Official implementation of MLP Singer: Towards Rapid Parallel Korean Singing Voice Synthesis

Overview

MLP Singer

Official implementation of MLP Singer: Towards Rapid Parallel Korean Singing Voice Synthesis. Audio samples are available on our demo page.

Abstract

Recent developments in deep learning have significantly improved the quality of synthesized singing voice audio. However, prominent neural singing voice synthesis systems suffer from slow inference speed due to their autoregressive design. Inspired by MLP-Mixer, a novel architecture introduced in the vision literature for attention-free image classification, we propose MLP Singer, a parallel Korean singing voice synthesis system. To the best of our knowledge, this is the first work that uses an entirely MLP-based architecture for voice synthesis. Listening tests demonstrate that MLP Singer outperforms a larger autoregressive GAN-based system, both in terms of audio quality and synthesis speed. In particular, MLP Singer achieves a real-time factor of up to 200 and 3400 on CPUs and GPUs respectively, enabling order of magnitude faster generation on both environments.

Citation

Please cite this work as follows.

@misc{tae2021mlp,
      title={MLP Singer: Towards Rapid Parallel Korean Singing Voice Synthesis}, 
      author={Jaesung Tae and Hyeongju Kim and Younggun Lee},
      year={2021},
}

Quickstart

  1. Clone the repository including the git submodule.

    git clone --recurse-submodules https://github.com/neosapience/mlp-singer.git
  2. Install package requirements.

cd mlp-singer
pip install -r requirements.txt
  1. To generate audio files with the trained model checkpoint, download the HiFi-GAN checkpoint along with its configuration file and place them in hifi-gan.

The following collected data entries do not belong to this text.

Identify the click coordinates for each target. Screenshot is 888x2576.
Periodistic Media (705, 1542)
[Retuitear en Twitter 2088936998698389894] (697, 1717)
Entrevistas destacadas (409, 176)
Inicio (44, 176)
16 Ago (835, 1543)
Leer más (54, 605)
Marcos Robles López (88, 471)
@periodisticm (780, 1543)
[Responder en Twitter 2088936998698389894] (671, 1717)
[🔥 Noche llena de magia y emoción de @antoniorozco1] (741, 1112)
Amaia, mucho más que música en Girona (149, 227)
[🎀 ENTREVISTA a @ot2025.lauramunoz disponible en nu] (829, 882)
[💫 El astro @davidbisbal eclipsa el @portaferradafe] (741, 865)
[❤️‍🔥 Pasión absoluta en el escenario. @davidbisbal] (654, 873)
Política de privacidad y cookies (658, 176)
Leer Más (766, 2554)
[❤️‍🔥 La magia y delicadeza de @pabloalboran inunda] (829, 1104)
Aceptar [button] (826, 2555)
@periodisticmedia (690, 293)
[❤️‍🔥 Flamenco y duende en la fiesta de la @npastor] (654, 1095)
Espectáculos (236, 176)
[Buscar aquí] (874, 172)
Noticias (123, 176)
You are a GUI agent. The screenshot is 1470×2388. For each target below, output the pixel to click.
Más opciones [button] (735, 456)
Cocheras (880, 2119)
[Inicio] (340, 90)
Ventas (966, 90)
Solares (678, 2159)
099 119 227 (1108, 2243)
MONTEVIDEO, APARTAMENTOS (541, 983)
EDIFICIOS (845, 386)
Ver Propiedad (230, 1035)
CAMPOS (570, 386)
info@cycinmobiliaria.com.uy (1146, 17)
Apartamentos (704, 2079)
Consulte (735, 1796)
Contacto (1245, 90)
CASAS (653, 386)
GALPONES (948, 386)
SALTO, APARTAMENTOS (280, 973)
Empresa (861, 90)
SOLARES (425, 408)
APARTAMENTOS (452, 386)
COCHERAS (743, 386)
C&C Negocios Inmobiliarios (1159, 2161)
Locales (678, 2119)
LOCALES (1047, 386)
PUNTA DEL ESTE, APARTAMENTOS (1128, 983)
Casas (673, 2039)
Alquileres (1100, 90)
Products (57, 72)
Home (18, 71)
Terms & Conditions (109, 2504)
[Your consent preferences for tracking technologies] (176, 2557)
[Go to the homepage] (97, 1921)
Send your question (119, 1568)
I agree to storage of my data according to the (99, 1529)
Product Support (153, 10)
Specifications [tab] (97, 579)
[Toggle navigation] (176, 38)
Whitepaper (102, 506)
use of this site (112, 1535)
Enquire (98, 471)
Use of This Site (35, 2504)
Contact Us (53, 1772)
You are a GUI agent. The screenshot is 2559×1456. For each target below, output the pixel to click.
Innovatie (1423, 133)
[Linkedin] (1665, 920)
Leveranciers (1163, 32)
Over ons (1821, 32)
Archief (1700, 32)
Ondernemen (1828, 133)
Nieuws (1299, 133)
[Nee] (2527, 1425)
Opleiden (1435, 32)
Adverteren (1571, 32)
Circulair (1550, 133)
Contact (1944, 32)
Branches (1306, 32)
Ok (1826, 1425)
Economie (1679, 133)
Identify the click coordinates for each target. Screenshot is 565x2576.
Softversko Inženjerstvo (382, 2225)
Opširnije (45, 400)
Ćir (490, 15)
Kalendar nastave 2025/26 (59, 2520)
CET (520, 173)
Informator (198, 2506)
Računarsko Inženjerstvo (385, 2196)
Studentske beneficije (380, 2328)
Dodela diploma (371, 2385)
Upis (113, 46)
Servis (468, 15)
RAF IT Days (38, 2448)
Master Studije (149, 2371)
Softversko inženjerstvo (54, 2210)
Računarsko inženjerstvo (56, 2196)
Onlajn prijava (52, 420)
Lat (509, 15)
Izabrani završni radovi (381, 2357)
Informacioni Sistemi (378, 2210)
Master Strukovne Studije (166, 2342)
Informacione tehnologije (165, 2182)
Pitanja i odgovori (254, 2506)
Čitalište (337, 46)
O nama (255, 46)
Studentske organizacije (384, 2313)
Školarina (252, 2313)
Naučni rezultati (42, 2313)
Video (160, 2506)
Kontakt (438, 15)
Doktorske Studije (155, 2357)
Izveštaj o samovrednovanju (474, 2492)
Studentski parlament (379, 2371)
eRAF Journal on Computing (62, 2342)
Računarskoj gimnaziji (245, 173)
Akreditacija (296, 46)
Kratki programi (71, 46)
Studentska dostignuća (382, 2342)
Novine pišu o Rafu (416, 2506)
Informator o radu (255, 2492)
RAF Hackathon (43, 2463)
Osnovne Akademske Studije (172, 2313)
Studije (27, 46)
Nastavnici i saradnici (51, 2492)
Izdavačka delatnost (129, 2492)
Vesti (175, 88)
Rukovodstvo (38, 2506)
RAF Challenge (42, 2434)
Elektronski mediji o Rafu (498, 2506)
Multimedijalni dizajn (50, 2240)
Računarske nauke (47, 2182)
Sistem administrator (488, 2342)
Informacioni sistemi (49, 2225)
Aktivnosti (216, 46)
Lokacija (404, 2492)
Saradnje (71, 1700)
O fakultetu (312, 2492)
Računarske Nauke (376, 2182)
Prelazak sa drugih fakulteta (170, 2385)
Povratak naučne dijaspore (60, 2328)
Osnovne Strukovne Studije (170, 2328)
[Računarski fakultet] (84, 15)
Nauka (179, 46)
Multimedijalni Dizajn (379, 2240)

  2. Run inference using the following command. Generated audio samples are saved in the samples directory by default.

    python inference.py --checkpoint_path checkpoints/default/model.pt

Dataset

We used the Children Song Dataset, an open-source singing voice dataset comprised of 100 annotated Korean and English children songs sung by a single professional singer. We used only the Korean subset of the dataset to train the model.

You can train the model on any custom dataset of your choice, as long as it includes lyrics text, midi transcriptions, and monophonic a capella audio file triplets. These files should be titled identically, and should also be placed in specific directory locations as shown below.

├── data
│   └── raw
│       ├── mid
│       ├── txt
│       └── wav

The directory names correspond to file extensions. We have included a sample as reference.

Preprocessing

Once you have prepared the dataset, run

python -m data.serialize

from the root directory. This will create data/bin that contains binary files used for training. This repository already contains example binary files created from the sample in data/raw.

Training

To train the model, run

python train.py

This will read the default configuration file located in configs/model.json to initialize the model. Alternatively, you can also create a new configuration and train the model via

python train.py --config_path PATH/TO/CONFIG.json

Running this command will create a folder under the checkpoints directory according to the name field specified in the configuration file.

You can also continue training from a checkpoint. For example, to resume training from the provided pretrained model checkpoint, run

python train.py --checkpoint_path /checkpoints/default/model.pt

Unless a --config_path flag is explicitly provided, the script will read config.json in the checkpoint directory. In both cases, model checkpoints will be saved regularly according to the interval defined in the configuration file.

Inference

MLP Singer produces mel-spectrograms, which are then fed into a neural vocoder to generate raw waveforms. This repository uses HiFi-GAN as the vocoder backend, but you can also plug other vocoders like WaveGlow. To generate samples, run

python inference.py --checkpoint_path PATH/TO/CHECKPOINT.pt --song little_star

This will create .wav samples in the samples directory, and save mel-spectrogram files as .npy files in hifi-gan/test_mel_dirs.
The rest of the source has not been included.